CRH chief’s pay falls to €8.66m amid share price drop

Head of Ireland’s largest publicly-quoted company enjoyed record €10m remuneration package in 2016

CRH chief executive Albert Manifold took home €2.15 million in fixed pay, while his performance-related pay fell to €6.51 million from €7.89 million in 2016.

CRH chief executive Albert Manifold took home €2.15 million in fixed pay, while his performance-related pay fell to €6.51 million from €7.89 million in 2016.

 

CRH chief executive Albert Manifold’s pay package fell more than 13 per cent in 2017 to €8.66 million as the building material giant’s share price dropped for the first time in five years, denting shareholder returns and executive bonuses.

Mr Manifold (55) took home €2.15 million in fixed pay, while his performance-related pay fell to €6.51 million from €7.89 million in 2016, according to CRH’s annual report, filed on Friday with US market regulators.

The head of Ireland’s largest publicly-quoted company enjoyed a record €10 million remuneration package in 2016, after its share price soared 80 per cent over the space of three years on the back of a transformational acquisition and hopes around then newly-elected US president Donald Trump’s infrastructure spending plans.

Circumspect

However, the share price declined by 9.1 per cent last year, as investors took a more circumspect view of US construction expenditure. Three-quarters of awards under the company’s performance share plan are based on total shareholder returns over a three-year period, comprising share price movements and dividends.

CRH revealed on March 1st that its earnings before interest, tax, depreciation (ebitda) rose 6 per cent last year to €3.3 billion to outstrip a 2 per cent increase in sales, to €27.6 billion, as margins grew in all of its divisions. The group, which has a €23.2 billion market value, has spent €13 billion on acquisitions in the past five years and earned €5 million from selling unwanted assets over the same period.

The company has said it expects to have almost €700 million to spend on further actions after its €3 billion purchase of US cement maker Ash Grove goes through at the end of March. Mr Manifold made almost €2 million last March from the sale of 60,000 shares in the company.

Base salary increase

The annual report also disclosed that CRH finance director Senan Murphy will see his base salary increase by 9.8 per cent this year to €775,000. His maximum annual performance share plan award will rise to 225 per cent of salary from 200 per cent previously.

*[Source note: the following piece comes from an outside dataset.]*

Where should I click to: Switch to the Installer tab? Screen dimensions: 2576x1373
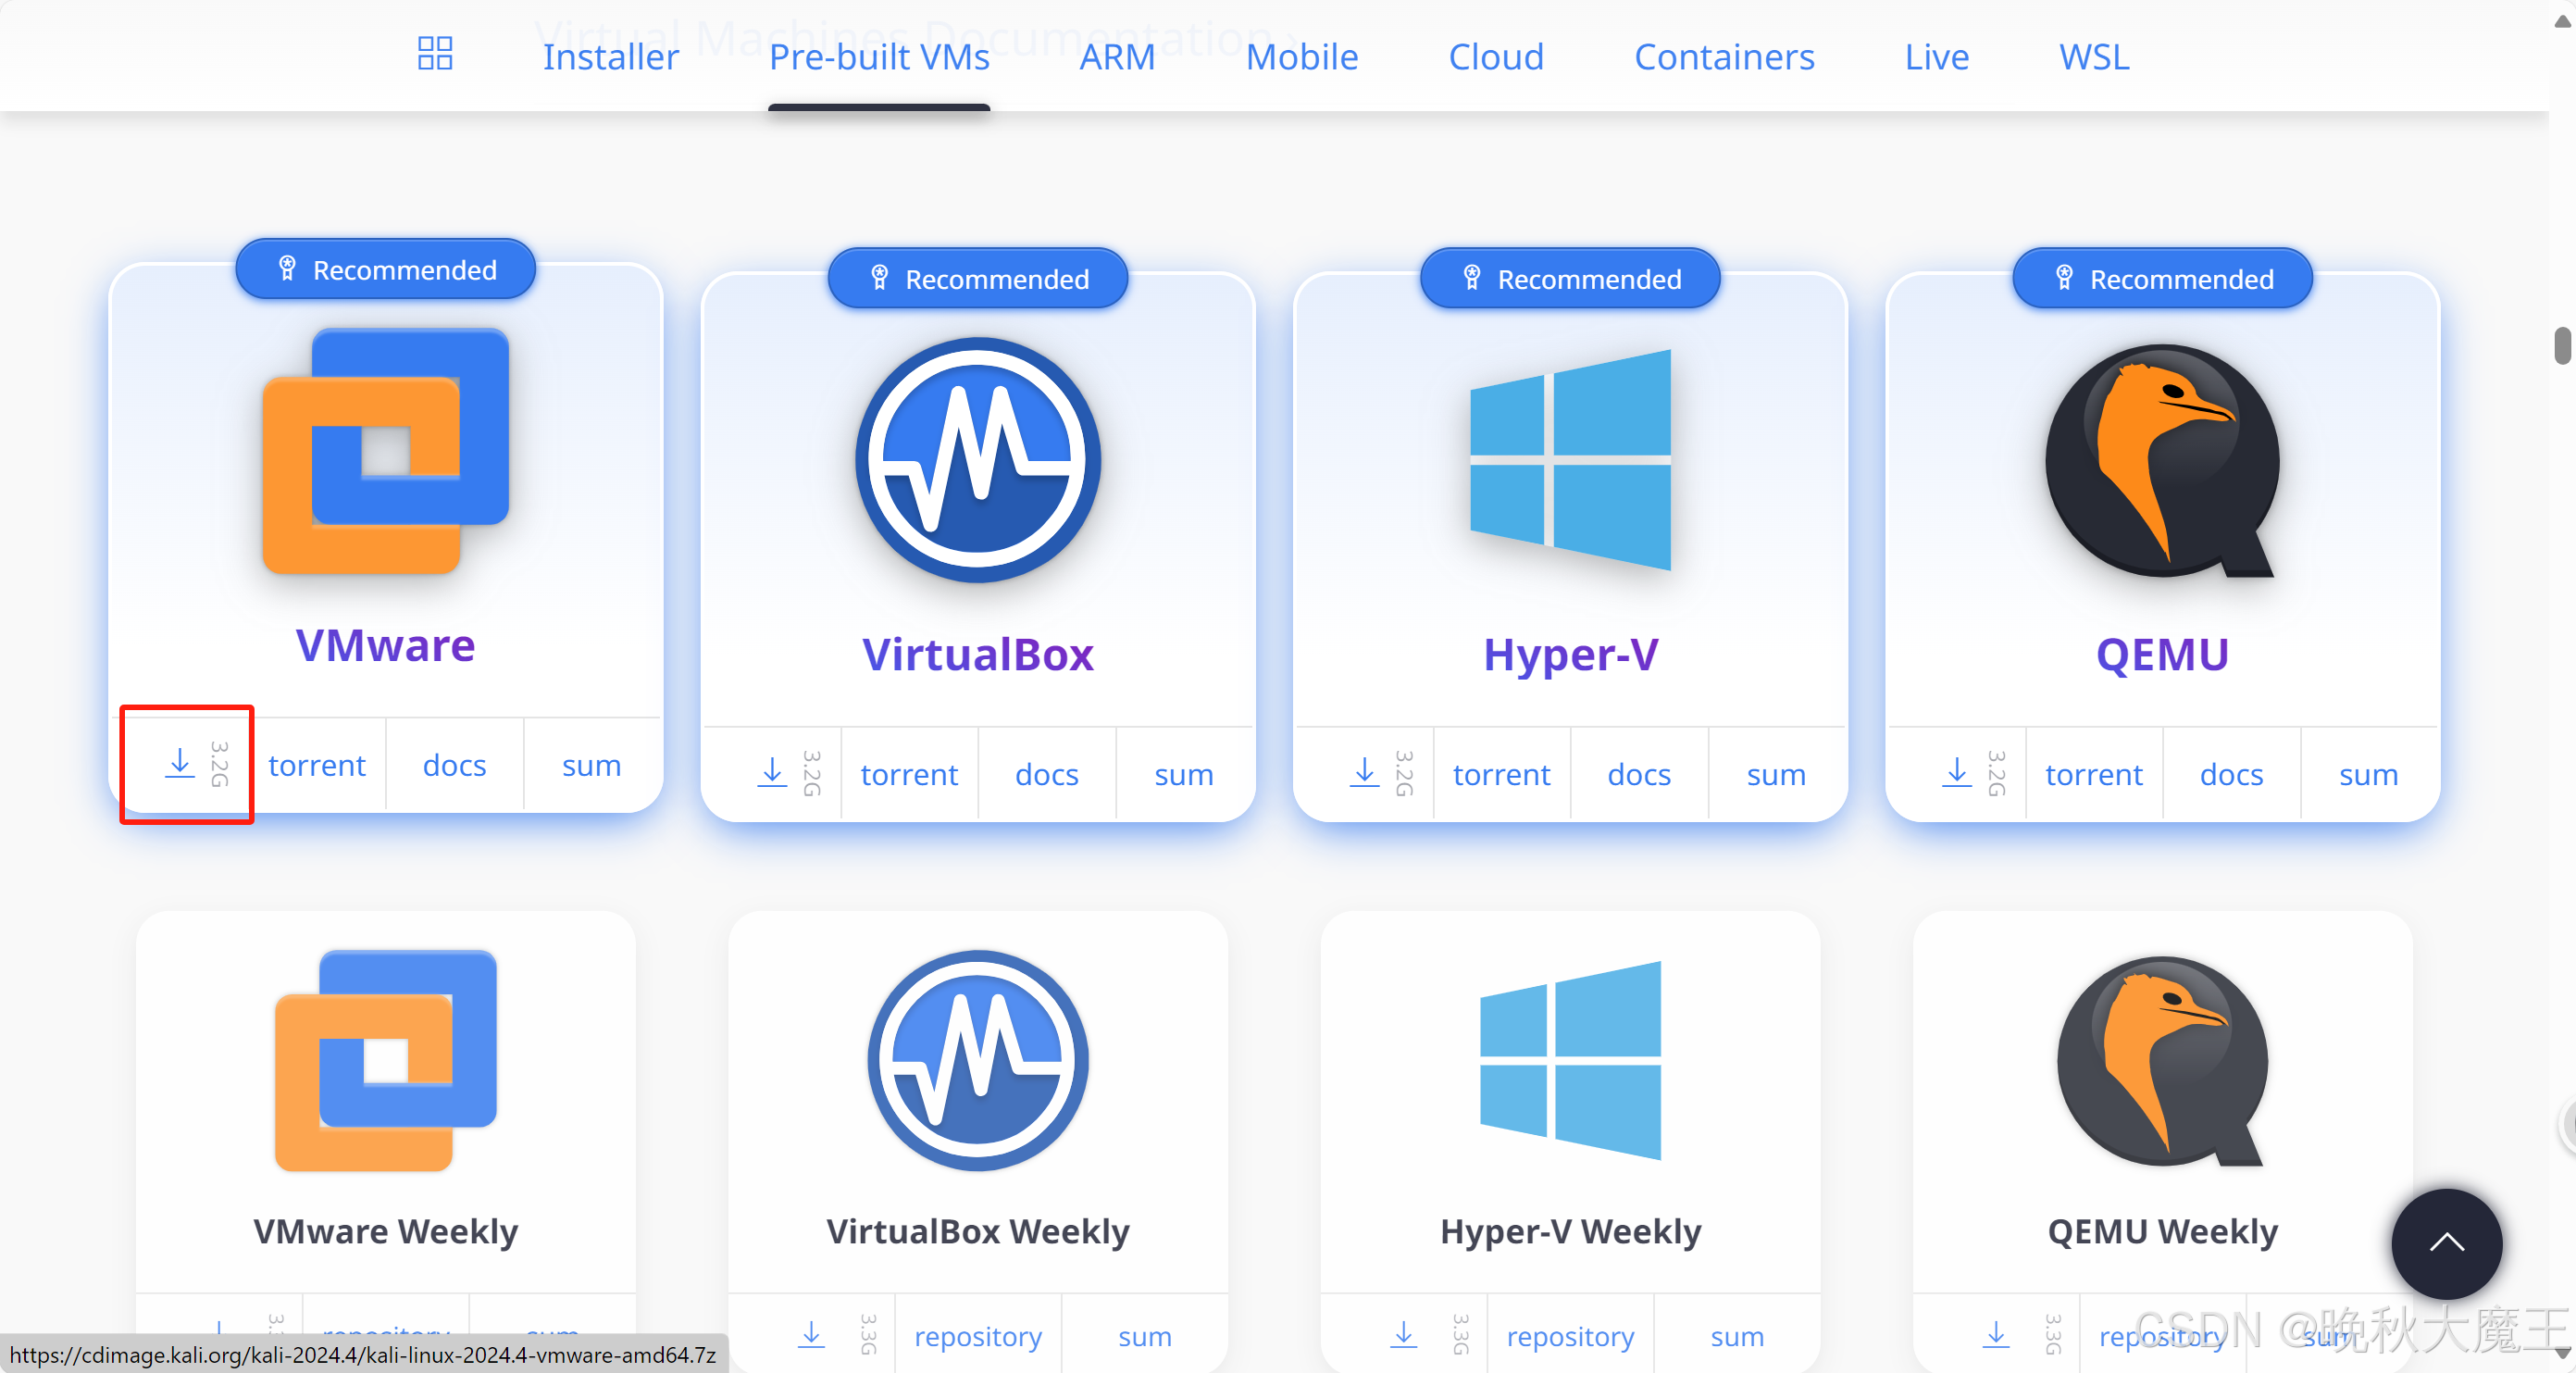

“Senan was appointed as finance director in January 2016 on a significantly below-market salary, with the expectation that his salary would increase over time,” said Donald McGovern, chairman of CRH’s remuneration committee, in the annual report. “Since his appointment, Senan has performed exceptionally well and grown significantly in his role.”

While Mr Murphy also took on additional responsibilities following the retirement last year of Maeve Carton as group transformation director, CRH bowed the shareholder pressure to limit his salary increase in a single year. The 9.8 per cent hike “is materially less than initially proposed”, Mr McGovern said.